When we got back to the rig we found out that JoAnn and Doug were interested in doing some boonkdocking out in Borrego Springs,  California and invited us to join them closer to the end of the week.  With that we decided to try to find a spot in between there and Quartzite with full hookups for 3 or 4 days.  Since it was after work hours by the time we made this decision, we had to wait until Tuesday morning to locate our next stop.

That was not as easy as we had hoped.  While Ken was hooking up I started making calls.  What was especially frustrating was how few places actually answer their phones but simply ask that you leave a message.  We also were dealing with California being an hour later so we had to wait until 9am before anyone their would answer.  We were pretty flexible in where we were looking along I-10 or I-8, Yuma or something farther in to California. I tried 2 SKP Co-ops and both were full except for their boondocking areas.  I called several state and county parks, all of which were full.  Then we started listing private parks in various areas by preference and were not having any luck.   I was getting frazzled when Ken decided to take off with full tanks and no place yet that we knew of to stop for the night.  Luckily by the time we got to the main highway I was able to find Rio Bend RV and Golf Resort in El Centro, CA, with $25 per night Passport America rates and plenty of room. 

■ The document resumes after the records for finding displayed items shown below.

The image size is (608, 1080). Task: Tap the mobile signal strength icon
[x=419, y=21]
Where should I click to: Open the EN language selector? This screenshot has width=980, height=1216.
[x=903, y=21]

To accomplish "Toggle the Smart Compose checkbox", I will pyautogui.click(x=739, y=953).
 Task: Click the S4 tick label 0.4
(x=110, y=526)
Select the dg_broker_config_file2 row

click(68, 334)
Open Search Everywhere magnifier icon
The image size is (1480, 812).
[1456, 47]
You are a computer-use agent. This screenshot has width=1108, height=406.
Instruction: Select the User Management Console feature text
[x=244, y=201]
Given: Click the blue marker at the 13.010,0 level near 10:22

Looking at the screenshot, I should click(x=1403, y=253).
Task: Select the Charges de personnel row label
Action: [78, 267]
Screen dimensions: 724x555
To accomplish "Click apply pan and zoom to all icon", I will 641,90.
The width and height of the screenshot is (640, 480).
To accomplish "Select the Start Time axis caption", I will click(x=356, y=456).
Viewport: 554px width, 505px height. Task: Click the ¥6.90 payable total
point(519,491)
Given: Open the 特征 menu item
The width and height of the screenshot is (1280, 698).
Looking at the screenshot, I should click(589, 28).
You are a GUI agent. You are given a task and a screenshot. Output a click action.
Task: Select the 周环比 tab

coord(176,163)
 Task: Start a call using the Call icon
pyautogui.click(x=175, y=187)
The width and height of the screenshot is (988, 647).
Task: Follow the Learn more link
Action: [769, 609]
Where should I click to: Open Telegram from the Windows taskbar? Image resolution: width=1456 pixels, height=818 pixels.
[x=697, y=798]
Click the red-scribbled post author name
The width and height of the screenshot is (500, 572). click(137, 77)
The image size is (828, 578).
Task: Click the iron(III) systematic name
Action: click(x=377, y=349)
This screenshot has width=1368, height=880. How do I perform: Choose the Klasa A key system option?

Ken was happy with this selection since it allowed us to drive mostly scenic 2 lanes, taking us down the east side of the Chocolate Mountains and


through the middle of the Imperial Valley Sand Dunes.


This area is sought out by off-road fanatics from all over the country.  You can see lots of tire tracks going up and down the dunes.



Once again we had their were scenes along this route where you could see three different types of terrain as you looked toward the horizon, desert, dunes and mountains.




My beloved saguaros were now replaced by palms.


We jumped back on to the I-8 in El Centro, CA, and then back off a few miles west to arrive at our new home, Rio Bend RV and Golf Resort.  We were very pleased with what we found.  The folks at check-in were very friendly and helpful. 

The sites are very nice but the streets don’t make it super easy to get in the first time because of the landscaping.  One of our new neighbors came over and helped us get positioned.  We are parked very near the fenced dog park and the pups were thrilled to be out and off leash after the drive.

We are located at the Southern side of the park and so have a really nice view out the front of the rig.  We are near the base where the Blue Angels practice and there is a mini-air show over our heads periodically.


With temps in the 80’s, we pulled out a big tub on to the concrete patio and gave our dusty, dirty furkids a much needed bath and then let them dry sleeping in the sun while Ken and I both took nice long showers.  We ran in to another couple who had just come off the desert who were doing exactly the same dog and people cleanup routine!  This is a very good place for that.

We had been invited to this RV community’s dinner event for the evening, a Mexican Fiesta.  We were made to feel very welcome and for $8 had a wonderful many course Mexican feast that included chips with a wide variety of salsas, an Mexican meatball soup, enchiladas, fish tacos, rice and refried beans, with flan for desert. 

I leave you tonight with the view from our patio at sunset.